Saguaro cactuses were cut down in Organ Pipe Cactus Monument, where a wall is being built along the Arizona-Mexico border.
LUKEVILLE, Ariz. — Cut down a saguaro cactus in Arizona and you can face years in prison. But over the past several weeks, work crews have been destroying dozens of the protected cactuses, which can live for 200 years, to build a new wall on the southwestern border.
The remains of chopped-up saguaros are now visible along a swath of the Sonoran Desert in southern Arizona, part of what Native American leaders warn is a range of environmental and archaeological threats posed by the Trump administration’s scramble to build the wall.
Work along the border, according to tribal leaders of the Tohono O’odham Nation who live on both sides of the border, is blasting ancient burial sites and siphoning an aquifer that feeds a desert oasis where human beings have slaked their thirst for 16,000 years.
The outcry by tribal citizens reflects the latest phase in the quarreling over the border wall, after federal courts allowed the Trump administration to speed construction by waiving dozens of laws, including measures protecting endangered species and Native American burial sites. Federal officials have cited President Trump’s national emergency declaration in 2019, aimed at curbing unauthorized immigration, as justification for the waivers.

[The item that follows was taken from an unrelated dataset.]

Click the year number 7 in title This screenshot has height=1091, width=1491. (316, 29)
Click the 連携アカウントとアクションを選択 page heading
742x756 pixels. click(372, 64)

Dynamite blasts are now echoing throughout lands assigned the highest degree of permanent protection by Congress as workers lay the foundation for the wall. To mix concrete, crews are drawing water from a spring near where ancient bone fragments were unearthed last year.
The work is occurring at sites inside the Organ Pipe Cactus National Monument, which President Franklin D. Roosevelt established by proclamation in 1937. The area has been designated by UNESCO, the United Nations cultural organization, as an internationally protected biosphere reserve.
“To state it clearly, we are enduring crimes against humanity,” said Verlon M. José, the governor of the Tohono O’odham in northern Mexico and a former vice chairman of the tribal nation on the American side of the border.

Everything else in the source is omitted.